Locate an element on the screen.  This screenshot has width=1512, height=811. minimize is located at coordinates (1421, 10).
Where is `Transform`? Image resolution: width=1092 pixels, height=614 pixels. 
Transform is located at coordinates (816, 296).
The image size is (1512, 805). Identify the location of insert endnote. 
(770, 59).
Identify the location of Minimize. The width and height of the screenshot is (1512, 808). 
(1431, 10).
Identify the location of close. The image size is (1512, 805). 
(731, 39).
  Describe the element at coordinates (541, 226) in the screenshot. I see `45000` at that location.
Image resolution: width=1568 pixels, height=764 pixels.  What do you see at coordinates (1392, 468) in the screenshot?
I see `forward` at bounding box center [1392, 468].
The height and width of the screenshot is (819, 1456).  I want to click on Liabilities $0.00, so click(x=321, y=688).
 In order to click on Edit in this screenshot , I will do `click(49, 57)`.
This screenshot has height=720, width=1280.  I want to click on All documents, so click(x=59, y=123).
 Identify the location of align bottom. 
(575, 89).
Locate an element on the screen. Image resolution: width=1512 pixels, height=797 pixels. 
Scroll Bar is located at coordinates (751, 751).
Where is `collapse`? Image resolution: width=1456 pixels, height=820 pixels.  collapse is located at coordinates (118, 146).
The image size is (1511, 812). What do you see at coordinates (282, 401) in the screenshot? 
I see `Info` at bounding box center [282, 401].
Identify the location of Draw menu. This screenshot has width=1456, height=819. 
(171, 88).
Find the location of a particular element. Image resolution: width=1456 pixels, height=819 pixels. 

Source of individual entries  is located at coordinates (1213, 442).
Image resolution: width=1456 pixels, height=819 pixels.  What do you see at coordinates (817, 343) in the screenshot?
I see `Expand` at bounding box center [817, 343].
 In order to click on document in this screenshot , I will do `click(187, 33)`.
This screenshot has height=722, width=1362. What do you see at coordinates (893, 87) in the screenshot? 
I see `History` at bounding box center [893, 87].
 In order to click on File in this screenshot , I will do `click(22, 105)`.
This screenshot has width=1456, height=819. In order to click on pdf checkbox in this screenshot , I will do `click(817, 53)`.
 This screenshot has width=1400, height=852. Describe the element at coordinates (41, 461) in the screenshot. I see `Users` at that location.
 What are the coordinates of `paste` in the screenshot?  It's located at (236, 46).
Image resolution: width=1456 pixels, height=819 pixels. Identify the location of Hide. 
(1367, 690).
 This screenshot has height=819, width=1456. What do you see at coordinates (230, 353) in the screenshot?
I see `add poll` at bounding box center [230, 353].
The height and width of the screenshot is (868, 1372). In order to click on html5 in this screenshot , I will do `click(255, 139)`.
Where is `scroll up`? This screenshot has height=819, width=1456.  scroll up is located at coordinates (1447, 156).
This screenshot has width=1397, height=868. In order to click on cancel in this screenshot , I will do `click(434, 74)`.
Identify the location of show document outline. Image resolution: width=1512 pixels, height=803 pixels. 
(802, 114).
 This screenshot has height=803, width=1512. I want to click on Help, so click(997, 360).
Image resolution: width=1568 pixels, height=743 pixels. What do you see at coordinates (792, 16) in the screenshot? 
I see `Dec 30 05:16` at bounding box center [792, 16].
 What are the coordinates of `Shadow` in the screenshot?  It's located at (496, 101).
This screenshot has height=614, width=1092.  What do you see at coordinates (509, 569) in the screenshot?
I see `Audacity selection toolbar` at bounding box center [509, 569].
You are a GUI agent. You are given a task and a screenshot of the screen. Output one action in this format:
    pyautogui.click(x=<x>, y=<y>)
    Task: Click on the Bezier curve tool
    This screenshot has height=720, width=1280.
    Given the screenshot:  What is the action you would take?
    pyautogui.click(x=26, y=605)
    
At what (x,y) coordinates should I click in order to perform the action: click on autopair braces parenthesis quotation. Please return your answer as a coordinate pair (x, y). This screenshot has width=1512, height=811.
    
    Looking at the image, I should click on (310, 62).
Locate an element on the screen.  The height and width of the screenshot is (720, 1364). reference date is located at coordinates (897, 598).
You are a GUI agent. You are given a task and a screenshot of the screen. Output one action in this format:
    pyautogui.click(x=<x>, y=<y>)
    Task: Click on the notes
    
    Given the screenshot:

• WHAT TO PRODUCE: Please display every line of the data above that contains the word "action", treating uppercase and lowercase letters as different.

• REPLY TO THE TASK:
You are a GUI agent. You are given a task and a screenshot of the screen. Output one action in this format:
    Given the screenshot:  What is the action you would take?
At what (x,y) coordinates should I click in order to perform the action: click on autopair braces parenthesis quotation. Please return your answer as a coordinate pair (x, y). This screenshot has width=1512, height=811.
You are a GUI agent. You are given a task and a screenshot of the screen. Output one action in this format:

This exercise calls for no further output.